### Enunciado da tarefa
Por favor, digite novamente, sem nenhuma alteração, tudo o que vai de "Soltura de líder" até "processo do traficante." na notícia sobre a soltura do líder do PCC.

==== Texto de leitura

O Estado de São Paulo, n.46382, 13/10/2020. Metrópole, p.A18

 

Soltura de líder do PCC pode ir a plenário do STF

Amanda Pupo

13/10/2020

 

 

Liberação de traficante por juiz do Supremo motivou polêmica; outro preso por tráfico já usou caso como exemplo para pedir saída

A polêmica sobre a soltura de um dos chefes do Primeiro Comando da Capital (PCC) levou ministros das cortes superiores a defenderem que o tema seja analisado pelo plenário do Supremo Tribunal Federal (STF). A ideia é uniformizar o entendimento sobre a lei que possibilitou a saída da prisão de André do Rap. O ministro Marco Aurélio Mello usou a regra, aprovada em 2019, como critério para soltar o traficante – medida revogada dias depois pelo presidente do STF, Luiz Fux. André do Rap já havia deixado a cadeia e agora está foragido. O assunto pode chegar ao plenário caso Fux decida levar para análise dos colegas o processo do traficante.

Aprovada pelo Congresso e sancionada pelo presidente Jair Bolsonaro em dezembro, a nova regra sobre prisão preventiva mudou o Código de Processo Penal. O novo trecho diz que a prisão preventiva deve ser reavaliada pelo juiz a cada 90 dias, sob pena de se tornar ilegal.

Esse item do pacote anticrime não estava na versão original enviada pelo ex-ministro da Justiça e Segurança Pública Sergio Moro e foi incluída pelos parlamentares. Moro disse ter posição contrária ao trecho. O Planalto não se manifestou.

Segundo a defesa de André do Rap apresentada ao STF, esse prazo já havia estourado, o que abriu caminho para que Mello liberasse o acusado, preso desde setembro por tráfico de drogas. Especialistas temem que o caso abra precedentes.

========
==== Dados

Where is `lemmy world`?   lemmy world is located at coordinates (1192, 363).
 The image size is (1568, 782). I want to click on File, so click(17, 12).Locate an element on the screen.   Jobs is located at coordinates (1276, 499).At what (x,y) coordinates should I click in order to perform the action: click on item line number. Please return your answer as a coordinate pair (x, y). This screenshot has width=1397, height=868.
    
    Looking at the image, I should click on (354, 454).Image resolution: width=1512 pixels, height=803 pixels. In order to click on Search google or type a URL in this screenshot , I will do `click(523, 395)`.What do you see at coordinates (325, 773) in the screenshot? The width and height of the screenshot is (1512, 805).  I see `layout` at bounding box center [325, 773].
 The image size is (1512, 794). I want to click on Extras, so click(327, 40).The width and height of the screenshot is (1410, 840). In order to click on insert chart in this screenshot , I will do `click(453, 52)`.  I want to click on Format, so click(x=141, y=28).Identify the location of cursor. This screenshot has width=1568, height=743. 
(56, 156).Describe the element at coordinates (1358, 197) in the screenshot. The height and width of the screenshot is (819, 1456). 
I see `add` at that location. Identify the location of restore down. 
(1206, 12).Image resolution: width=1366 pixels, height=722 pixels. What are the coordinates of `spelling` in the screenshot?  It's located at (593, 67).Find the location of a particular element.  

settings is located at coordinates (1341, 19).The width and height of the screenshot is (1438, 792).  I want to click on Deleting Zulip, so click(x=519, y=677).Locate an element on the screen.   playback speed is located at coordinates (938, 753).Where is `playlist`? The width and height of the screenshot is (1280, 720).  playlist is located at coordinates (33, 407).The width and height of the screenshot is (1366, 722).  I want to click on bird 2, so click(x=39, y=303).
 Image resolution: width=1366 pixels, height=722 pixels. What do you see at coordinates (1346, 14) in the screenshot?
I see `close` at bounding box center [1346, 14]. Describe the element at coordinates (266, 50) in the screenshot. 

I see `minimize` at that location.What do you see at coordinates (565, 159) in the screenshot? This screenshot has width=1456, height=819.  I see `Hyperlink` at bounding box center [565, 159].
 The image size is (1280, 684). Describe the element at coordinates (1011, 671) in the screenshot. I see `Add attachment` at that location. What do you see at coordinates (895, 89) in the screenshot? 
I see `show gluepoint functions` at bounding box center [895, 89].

========

### Resultado da tarefa
Soltura de líder do PCC pode ir a plenário do STF

Amanda Pupo

13/10/2020

 

 

Liberação de traficante por juiz do Supremo motivou polêmica; outro preso por tráfico já usou caso como exemplo para pedir saída

A polêmica sobre a soltura de um dos chefes do Primeiro Comando da Capital (PCC) levou ministros das cortes superiores a defenderem que o tema seja analisado pelo plenário do Supremo Tribunal Federal (STF). A ideia é uniformizar o entendimento sobre a lei que possibilitou a saída da prisão de André do Rap. O ministro Marco Aurélio Mello usou a regra, aprovada em 2019, como critério para soltar o traficante – medida revogada dias depois pelo presidente do STF, Luiz Fux. André do Rap já havia deixado a cadeia e agora está foragido. O assunto pode chegar ao plenário caso Fux decida levar para análise dos colegas o processo do traficante.